_Input records:_
****************************************

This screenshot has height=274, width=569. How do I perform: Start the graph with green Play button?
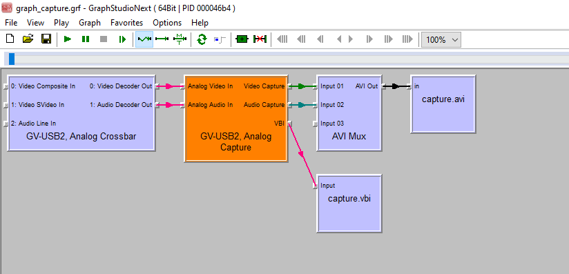click(68, 39)
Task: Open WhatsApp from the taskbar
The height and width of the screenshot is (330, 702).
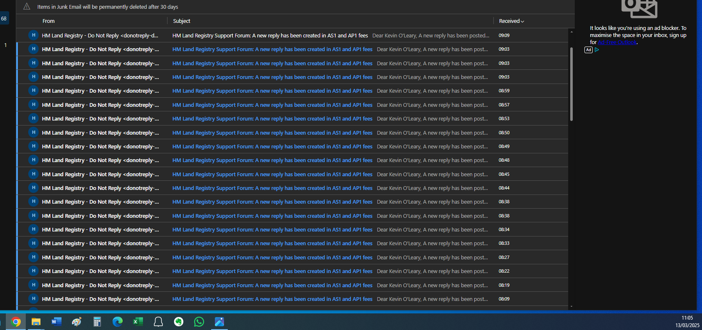Action: 199,322
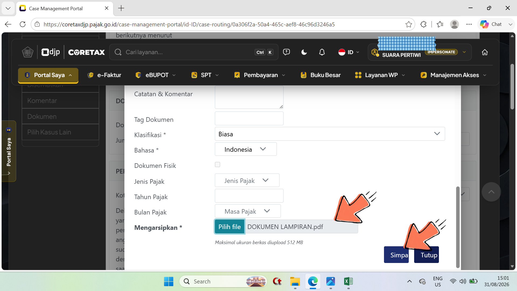Click the Tahun Pajak input field
The height and width of the screenshot is (291, 517).
pyautogui.click(x=249, y=196)
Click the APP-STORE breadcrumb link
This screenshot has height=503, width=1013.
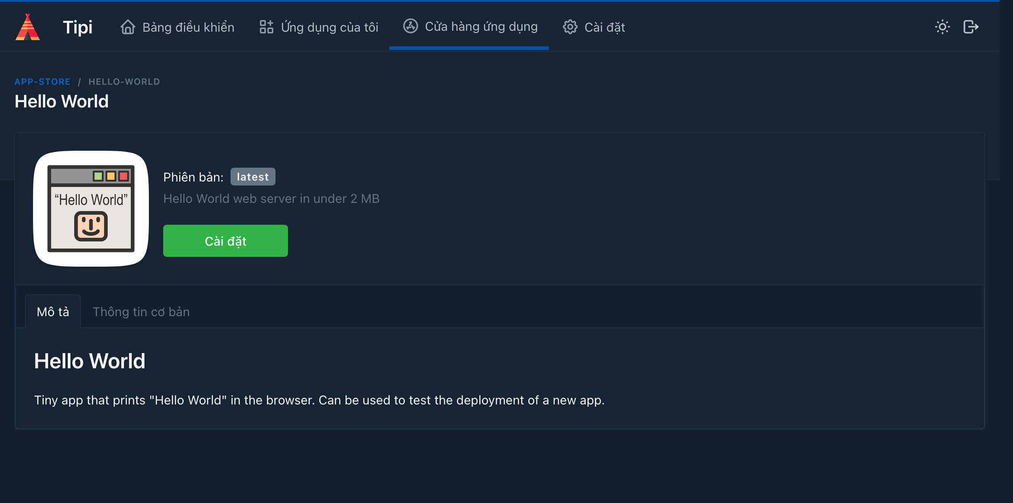coord(42,82)
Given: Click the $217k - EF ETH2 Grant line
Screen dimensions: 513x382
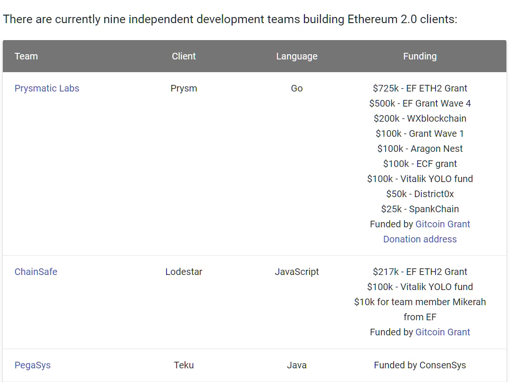Looking at the screenshot, I should (x=420, y=272).
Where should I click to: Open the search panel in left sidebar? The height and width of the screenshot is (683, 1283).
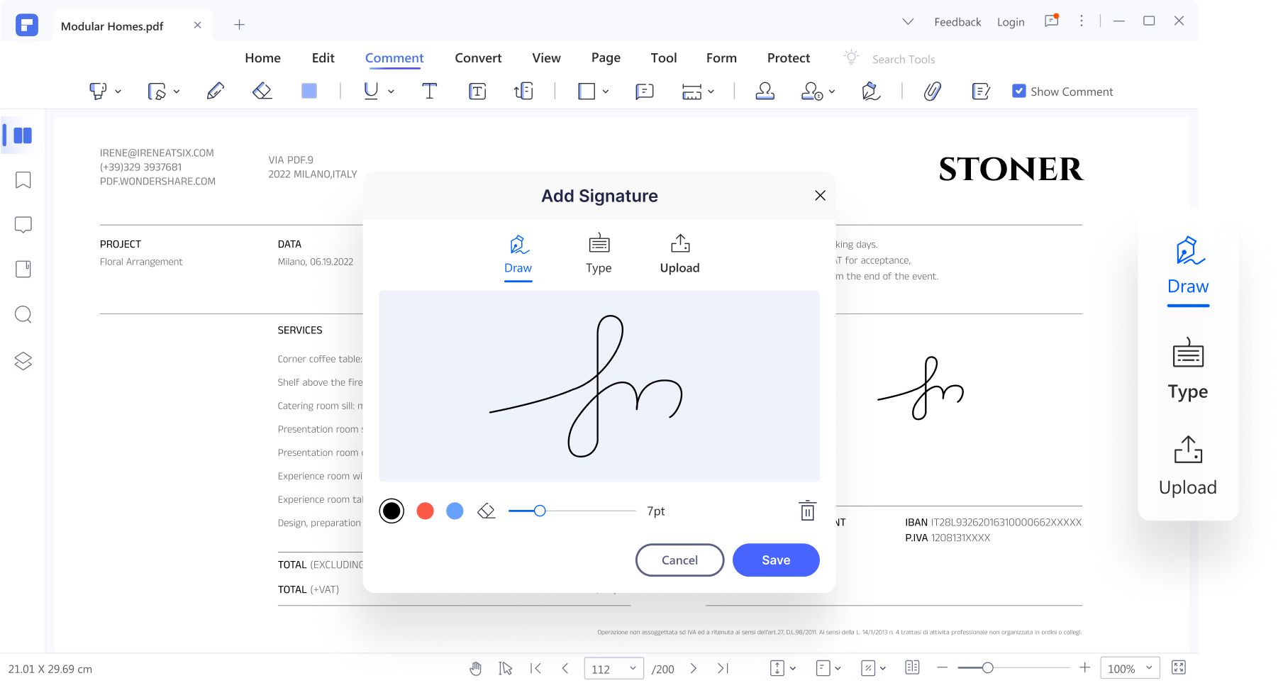click(23, 314)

****************************************

_Required action:_ Copy every record above exactly, leaving out any pictures.

_Solution for this problem:_
This screenshot has height=274, width=569. How do I perform: Start the graph with green Play button?
click(68, 39)
Task: Open WhatsApp from the taskbar
The height and width of the screenshot is (330, 702).
Action: 199,322
Click the Tahun Pajak input field
The height and width of the screenshot is (291, 517).
pyautogui.click(x=249, y=196)
Click the APP-STORE breadcrumb link
This screenshot has height=503, width=1013.
coord(42,82)
Given: Click the $217k - EF ETH2 Grant line
Screen dimensions: 513x382
Looking at the screenshot, I should (x=420, y=272).
Where should I click to: Open the search panel in left sidebar? The height and width of the screenshot is (683, 1283).
click(23, 314)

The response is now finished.